• [What you will do]: Using the data below, work out how many lines contain "computer", and report only that number.

(Dataset entries)
=== Begin Enclosure ===
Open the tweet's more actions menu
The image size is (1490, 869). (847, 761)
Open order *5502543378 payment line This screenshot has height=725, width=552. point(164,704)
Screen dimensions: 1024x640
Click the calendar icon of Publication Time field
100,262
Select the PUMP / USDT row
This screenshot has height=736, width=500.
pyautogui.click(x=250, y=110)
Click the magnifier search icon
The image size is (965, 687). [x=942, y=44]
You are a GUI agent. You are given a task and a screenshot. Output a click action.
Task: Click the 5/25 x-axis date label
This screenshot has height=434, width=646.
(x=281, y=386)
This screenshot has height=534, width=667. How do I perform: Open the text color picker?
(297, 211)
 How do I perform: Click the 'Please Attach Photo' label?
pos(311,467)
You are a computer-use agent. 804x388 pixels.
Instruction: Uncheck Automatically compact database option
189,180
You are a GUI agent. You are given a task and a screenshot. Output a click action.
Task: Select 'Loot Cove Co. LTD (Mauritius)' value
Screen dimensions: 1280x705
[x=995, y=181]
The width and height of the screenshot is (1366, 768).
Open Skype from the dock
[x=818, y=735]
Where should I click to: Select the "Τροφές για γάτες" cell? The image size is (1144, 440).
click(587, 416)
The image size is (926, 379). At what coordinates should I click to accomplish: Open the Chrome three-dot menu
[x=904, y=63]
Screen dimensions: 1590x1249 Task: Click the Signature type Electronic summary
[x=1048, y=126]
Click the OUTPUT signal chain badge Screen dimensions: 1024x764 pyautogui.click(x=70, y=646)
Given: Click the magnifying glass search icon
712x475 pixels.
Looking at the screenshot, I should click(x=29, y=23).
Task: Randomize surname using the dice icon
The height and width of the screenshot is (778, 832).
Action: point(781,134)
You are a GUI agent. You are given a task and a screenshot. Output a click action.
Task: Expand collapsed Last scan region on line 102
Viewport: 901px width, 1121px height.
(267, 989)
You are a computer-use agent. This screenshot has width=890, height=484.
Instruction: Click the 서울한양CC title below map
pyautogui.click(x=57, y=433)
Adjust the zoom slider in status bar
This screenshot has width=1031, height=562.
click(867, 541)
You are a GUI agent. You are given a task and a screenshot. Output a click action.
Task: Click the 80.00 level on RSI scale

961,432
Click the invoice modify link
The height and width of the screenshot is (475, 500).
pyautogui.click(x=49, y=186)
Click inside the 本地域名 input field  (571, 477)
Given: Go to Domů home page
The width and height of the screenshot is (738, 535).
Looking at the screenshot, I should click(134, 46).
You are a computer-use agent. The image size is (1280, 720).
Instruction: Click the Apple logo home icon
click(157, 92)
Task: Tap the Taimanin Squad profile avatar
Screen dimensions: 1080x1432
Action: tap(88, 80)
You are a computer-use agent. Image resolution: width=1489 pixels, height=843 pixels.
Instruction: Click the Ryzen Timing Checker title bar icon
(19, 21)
=== End Enclosure ===
• [Response area]: 4